Calculate the amount (in mL) of 1.520M NaOH that is required to add the following acetic acid solution to prepare a buffer with the corresponding pH:

30.00mL of a 5.00% (w/v%) acetic acid; the resulting acetate buffer has a pH of 5.75.

pKa of acetic acid = 4.74

So I got this: 5% w/v means 5g HAc/100 mL solution which is (5/60) mols/100 and that is 5/60/0.1L or 0.0833 M.
Then millimols HAc is 30 x 0.0833 = 25.
So acid + base = 25
pH = pKa + log(base)/(acid)
5.75 = 4.74 + log b/a

How do I determine b/a?

equation 2 is a + b = 25

How can I solve for a and b?

You had this in math. It isn't chemistry.

5.75 = 4.74 + log b/a
1.01 = log b/a
10^(b/a) = 1.01
Plug into the calculator; a/b = 10.23

If a/b = 10.23, what is a and what is b?

To determine the values of 'a' and 'b' in the equation a + b = 25, we can use a system of equations.

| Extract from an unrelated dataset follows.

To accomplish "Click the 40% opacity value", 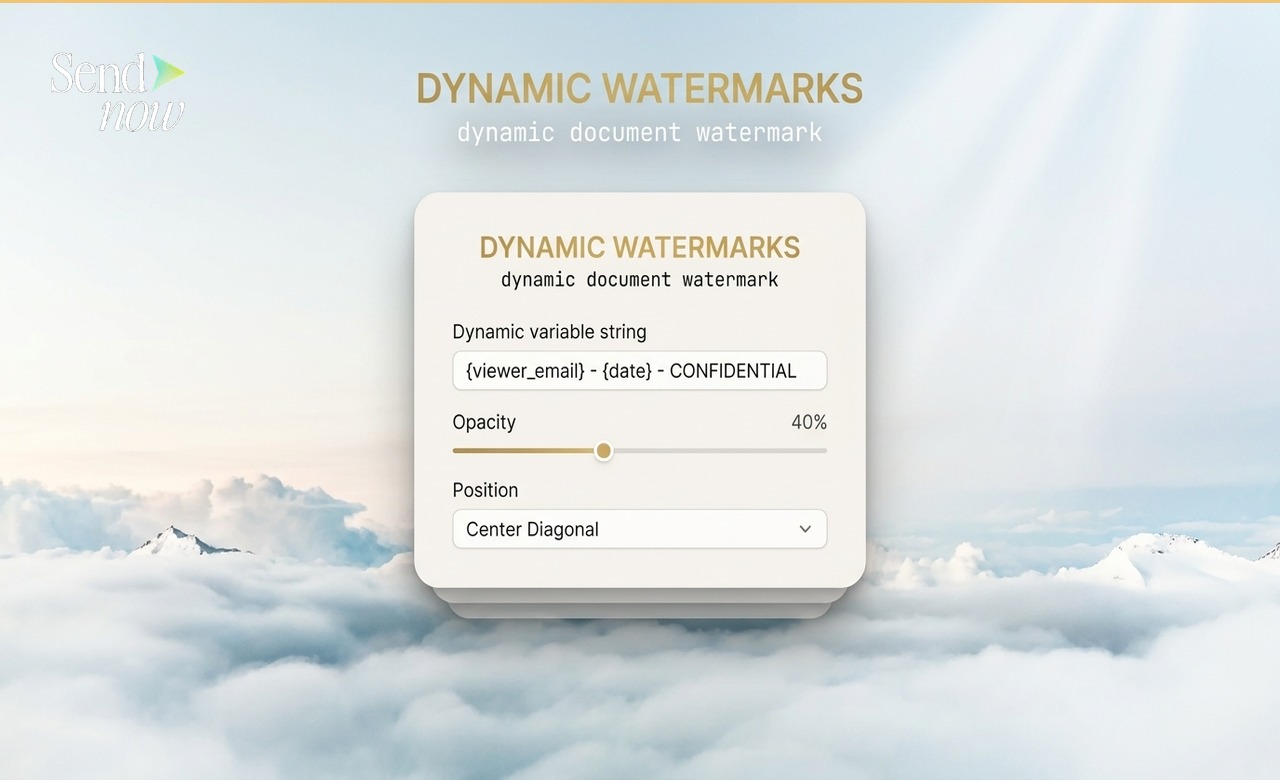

Since we know that a + b = 25, we can substitute one variable in terms of the other to solve for 'a' or 'b'. Let's solve this equation for 'b':

a + b = 25

b = 25 - a

Now we can substitute this value of 'b' into equation 1 (pH = pKa + log(b/a)):

5.75 = 4.74 + log((25 - a)/a)

To solve this equation for 'a', we need to isolate the logarithmic term. Rearrange the equation:

0.75 = log((25 - a)/a)

Taking the antilogarithm of both sides gives:

10^0.75 = (25 - a)/a

Now, we can solve for 'a' by multiplying both sides by 'a':

10^0.75 * a = 25 - a

10^0.75 * a + a = 25

(10^0.75 + 1) * a = 25

Finally, divide both sides by (10^0.75 + 1) to get the value of 'a':

a = 25 / (10^0.75 + 1)

Once you have the value of 'a', you can substitute it back into the equation b = 25 - a to find the value of 'b'. This will give you the amount (in mL) of 1.520M NaOH required to prepare the buffer solution.